Ekleme Tarihi: 07 Temmuz 2022 - Perşembe

DÜNYANIN EN ÇOK TANIDIĞI TÜRK NASREDDİN HOCA

DÜNYANIN EN ÇOK TANIDIĞI TÜRK NASREDDİN HOCA

            Yunus Emre, Mevlâna Celâleddin Rumî ve Nasreddin Hoca, Türk ulusunun evrensel kişiliği olan ulularıdır.

            Dünyanın kimi ülkelerinde yaşayan insanlar, belki Türkiye’nin nerede olduğunu bilmezler, Türk ulusunu tanımazlar ama Nasreddin Hoca adını mutlaka duymuşlardır. Nitekim Çin’den Afrika’ya, Avrupa’dan Asya’ya değin pek çok ülkede Hocamızla ilgili yayınlar yapılmış, fıkraları hemen bütün dillere çevrilmiştir.

            O kadar ki, Türkiye’de henüz Nasreddin Hoca hakkında bilimsel bir eser ortaya konulamadığı tarihte, Bulgaristan’da, dört başı mamur bir Nasreddin Hoca kitabı yayımlanmıştır. (1)

            Sofya’da yayımlanan bu eserden öncelikle ve özellikle söz etmemizin nedeni, eserin Akademi tarafından, bilimsel bir kurula hazırlattırılmış olması ve eserde yer alan fıkraların, Bulgaristan köylerinde ve halk ağzından derlenmiş olmasıdır. (2)

            Aslında akademik düzeyde Nasreddin Hoca çalışması yapan ülke, salt Bulgaristan değildir. Dost ülkelerden Romanya’da da çok sayıda çalışma ve yayın yapılmıştır.

            “Romen Edebiyatında Nasreddin Hoca” konulu çalışma yapan Romanyalı bilgin Mihail Guboğlu, ülkesinde yüzyıldan fazla bir süre içerisinde yapılan araştırmalar ve yayınlar hakkında, ayrıntılı bilgiler vermekte ve şöyle yazmaktadır:

            “Nasreddin Hoca’nın siması ve güzel fıkraları, Romenler tarafından çok sevilmişlerdir.
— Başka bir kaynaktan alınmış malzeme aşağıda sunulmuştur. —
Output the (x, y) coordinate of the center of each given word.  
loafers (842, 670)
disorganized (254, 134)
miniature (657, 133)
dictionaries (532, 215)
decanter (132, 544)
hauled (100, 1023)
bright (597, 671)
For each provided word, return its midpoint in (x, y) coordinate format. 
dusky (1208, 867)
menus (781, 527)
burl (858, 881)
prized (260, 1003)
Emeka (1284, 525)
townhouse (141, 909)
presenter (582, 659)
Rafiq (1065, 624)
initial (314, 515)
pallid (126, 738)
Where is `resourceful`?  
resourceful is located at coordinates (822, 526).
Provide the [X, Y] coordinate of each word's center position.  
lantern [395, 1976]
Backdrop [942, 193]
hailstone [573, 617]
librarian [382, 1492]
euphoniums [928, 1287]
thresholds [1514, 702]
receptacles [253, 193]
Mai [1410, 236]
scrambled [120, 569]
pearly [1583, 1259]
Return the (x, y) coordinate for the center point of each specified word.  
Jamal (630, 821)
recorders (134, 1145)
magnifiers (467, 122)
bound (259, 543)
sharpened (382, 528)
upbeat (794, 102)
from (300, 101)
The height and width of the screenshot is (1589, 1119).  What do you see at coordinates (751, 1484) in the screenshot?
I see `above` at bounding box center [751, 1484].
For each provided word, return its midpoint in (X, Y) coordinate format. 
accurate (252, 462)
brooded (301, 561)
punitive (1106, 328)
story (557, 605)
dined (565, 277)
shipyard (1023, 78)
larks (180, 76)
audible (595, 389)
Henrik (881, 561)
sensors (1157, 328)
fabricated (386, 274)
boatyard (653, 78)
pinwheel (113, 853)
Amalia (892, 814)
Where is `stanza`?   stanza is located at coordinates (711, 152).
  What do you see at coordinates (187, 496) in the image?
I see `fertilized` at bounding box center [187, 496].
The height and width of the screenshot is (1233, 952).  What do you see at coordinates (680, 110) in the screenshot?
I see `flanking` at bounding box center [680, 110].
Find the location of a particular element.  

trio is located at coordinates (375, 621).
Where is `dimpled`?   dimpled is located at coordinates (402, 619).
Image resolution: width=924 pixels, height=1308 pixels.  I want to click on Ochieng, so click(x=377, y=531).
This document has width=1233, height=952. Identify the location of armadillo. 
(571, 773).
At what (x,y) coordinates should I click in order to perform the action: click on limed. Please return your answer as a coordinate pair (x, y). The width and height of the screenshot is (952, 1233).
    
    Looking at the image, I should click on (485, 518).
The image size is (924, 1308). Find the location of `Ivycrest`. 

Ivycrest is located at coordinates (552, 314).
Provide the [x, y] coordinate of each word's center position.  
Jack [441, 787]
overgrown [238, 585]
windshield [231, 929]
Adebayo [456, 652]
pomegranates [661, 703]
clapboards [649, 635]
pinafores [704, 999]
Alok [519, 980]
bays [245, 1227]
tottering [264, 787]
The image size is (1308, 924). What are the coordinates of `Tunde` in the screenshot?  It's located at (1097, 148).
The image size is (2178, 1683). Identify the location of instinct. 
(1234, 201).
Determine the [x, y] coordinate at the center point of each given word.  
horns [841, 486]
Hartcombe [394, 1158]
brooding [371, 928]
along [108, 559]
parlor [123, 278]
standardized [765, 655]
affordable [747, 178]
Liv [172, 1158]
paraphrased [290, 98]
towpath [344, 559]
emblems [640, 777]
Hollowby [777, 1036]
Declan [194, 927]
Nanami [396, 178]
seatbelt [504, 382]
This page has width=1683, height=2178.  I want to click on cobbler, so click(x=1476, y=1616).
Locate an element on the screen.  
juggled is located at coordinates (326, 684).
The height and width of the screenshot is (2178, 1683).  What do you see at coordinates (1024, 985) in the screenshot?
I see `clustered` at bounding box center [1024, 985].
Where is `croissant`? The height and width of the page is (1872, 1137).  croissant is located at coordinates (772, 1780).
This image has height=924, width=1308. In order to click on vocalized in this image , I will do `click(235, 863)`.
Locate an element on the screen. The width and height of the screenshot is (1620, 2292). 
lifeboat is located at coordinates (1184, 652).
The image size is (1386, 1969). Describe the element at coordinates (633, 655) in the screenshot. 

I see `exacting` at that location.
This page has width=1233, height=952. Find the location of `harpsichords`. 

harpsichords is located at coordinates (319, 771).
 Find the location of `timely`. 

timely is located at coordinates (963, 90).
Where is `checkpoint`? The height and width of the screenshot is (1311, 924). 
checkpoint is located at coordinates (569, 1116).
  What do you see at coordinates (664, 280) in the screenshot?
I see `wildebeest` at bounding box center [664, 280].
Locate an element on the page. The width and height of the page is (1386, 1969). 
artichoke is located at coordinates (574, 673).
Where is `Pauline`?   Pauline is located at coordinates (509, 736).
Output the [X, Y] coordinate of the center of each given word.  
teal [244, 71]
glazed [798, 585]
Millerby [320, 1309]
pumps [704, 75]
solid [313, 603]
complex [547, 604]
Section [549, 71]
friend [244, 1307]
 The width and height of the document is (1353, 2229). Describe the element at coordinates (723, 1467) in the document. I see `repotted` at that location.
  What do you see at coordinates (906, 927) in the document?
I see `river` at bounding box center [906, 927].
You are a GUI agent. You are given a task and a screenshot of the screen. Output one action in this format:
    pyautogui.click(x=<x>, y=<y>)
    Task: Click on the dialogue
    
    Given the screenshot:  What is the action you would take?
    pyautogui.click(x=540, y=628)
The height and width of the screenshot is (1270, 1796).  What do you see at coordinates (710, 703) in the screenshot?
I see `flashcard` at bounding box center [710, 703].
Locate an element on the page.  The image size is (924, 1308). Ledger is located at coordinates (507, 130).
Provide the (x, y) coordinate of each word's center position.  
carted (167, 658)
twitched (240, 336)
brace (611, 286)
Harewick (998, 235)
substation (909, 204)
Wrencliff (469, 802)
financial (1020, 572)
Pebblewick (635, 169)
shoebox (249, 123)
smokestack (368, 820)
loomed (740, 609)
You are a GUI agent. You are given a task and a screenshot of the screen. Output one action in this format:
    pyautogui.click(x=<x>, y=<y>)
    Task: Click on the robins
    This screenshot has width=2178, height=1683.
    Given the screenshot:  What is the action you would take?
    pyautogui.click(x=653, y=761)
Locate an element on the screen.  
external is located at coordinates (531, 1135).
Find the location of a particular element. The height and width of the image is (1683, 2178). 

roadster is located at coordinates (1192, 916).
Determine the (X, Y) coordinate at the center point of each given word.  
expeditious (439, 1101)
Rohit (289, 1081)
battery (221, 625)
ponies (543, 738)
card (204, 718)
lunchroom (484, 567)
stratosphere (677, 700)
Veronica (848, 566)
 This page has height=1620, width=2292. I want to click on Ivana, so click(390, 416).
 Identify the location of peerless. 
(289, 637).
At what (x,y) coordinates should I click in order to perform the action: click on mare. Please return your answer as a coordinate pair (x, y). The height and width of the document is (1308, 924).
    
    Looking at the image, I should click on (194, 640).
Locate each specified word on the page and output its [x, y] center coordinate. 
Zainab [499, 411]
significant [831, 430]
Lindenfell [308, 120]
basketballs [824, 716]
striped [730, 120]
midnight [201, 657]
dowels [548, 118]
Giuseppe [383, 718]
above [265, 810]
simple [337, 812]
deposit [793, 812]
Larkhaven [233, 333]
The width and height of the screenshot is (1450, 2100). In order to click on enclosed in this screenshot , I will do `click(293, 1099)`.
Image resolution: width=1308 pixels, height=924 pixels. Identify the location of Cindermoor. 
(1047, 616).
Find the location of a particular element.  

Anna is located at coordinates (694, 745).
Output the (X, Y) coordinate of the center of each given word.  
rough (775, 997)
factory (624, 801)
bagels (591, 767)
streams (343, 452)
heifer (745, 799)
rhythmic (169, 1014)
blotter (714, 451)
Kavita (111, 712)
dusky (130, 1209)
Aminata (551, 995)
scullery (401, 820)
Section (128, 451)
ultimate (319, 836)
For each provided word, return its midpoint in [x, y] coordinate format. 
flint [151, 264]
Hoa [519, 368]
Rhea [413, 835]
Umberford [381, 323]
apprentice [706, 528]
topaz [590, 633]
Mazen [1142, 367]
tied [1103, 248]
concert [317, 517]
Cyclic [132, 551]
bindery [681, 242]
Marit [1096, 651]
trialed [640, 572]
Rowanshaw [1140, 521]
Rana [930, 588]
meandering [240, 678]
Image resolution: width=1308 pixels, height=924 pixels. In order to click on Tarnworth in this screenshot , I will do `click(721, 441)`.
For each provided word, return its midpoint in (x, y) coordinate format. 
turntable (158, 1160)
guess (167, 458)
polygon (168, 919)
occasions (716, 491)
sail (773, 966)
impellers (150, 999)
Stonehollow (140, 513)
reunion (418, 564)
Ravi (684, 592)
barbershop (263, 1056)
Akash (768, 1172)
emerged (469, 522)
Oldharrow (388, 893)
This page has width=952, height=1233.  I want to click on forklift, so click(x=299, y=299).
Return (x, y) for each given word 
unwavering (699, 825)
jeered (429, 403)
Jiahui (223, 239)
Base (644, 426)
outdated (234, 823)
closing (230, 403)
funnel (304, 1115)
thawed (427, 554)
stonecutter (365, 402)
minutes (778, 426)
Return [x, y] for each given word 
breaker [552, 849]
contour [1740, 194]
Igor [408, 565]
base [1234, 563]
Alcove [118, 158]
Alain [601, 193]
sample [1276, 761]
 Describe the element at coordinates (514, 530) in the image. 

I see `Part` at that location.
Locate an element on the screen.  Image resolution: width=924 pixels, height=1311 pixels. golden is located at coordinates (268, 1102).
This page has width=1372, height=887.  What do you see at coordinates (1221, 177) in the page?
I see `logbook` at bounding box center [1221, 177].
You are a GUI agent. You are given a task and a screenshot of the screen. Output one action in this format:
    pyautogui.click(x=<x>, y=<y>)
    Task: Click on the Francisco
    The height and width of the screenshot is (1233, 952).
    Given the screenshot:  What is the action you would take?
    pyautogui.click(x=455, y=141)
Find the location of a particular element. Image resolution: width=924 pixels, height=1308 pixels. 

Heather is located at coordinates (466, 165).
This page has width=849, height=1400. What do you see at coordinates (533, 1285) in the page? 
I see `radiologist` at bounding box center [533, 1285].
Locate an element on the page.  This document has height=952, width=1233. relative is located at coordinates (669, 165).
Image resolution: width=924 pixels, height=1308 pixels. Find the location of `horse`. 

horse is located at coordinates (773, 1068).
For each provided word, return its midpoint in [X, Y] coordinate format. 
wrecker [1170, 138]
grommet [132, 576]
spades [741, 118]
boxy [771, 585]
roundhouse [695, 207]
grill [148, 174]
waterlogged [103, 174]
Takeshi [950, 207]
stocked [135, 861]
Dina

Bu meyanda Anton Pann’dan başlayarak (1853), Viorica Ninescu’ya kadar (1974) Romanya’da, aşağı yukarı Nasreddin Hoca fıkraları hakkında 30 kadar kitap neşredilmiş olması, onun ne kadar çok sevildiğinin ispatıdır. Aynı zamanda, Romen Edebiyatında bazı tercümeler vardır. Mesela, bunlardan birisi, Leonid Soloviev’in Minunata İstorie E Lui Nasrtratin Hogea (Nasreddin Hoca’nın Şahane Tarihi) adlı eseridir. Bunlar, Nasreddin Hoca’nın, Buhara’daki sergüzeştleridir. (3)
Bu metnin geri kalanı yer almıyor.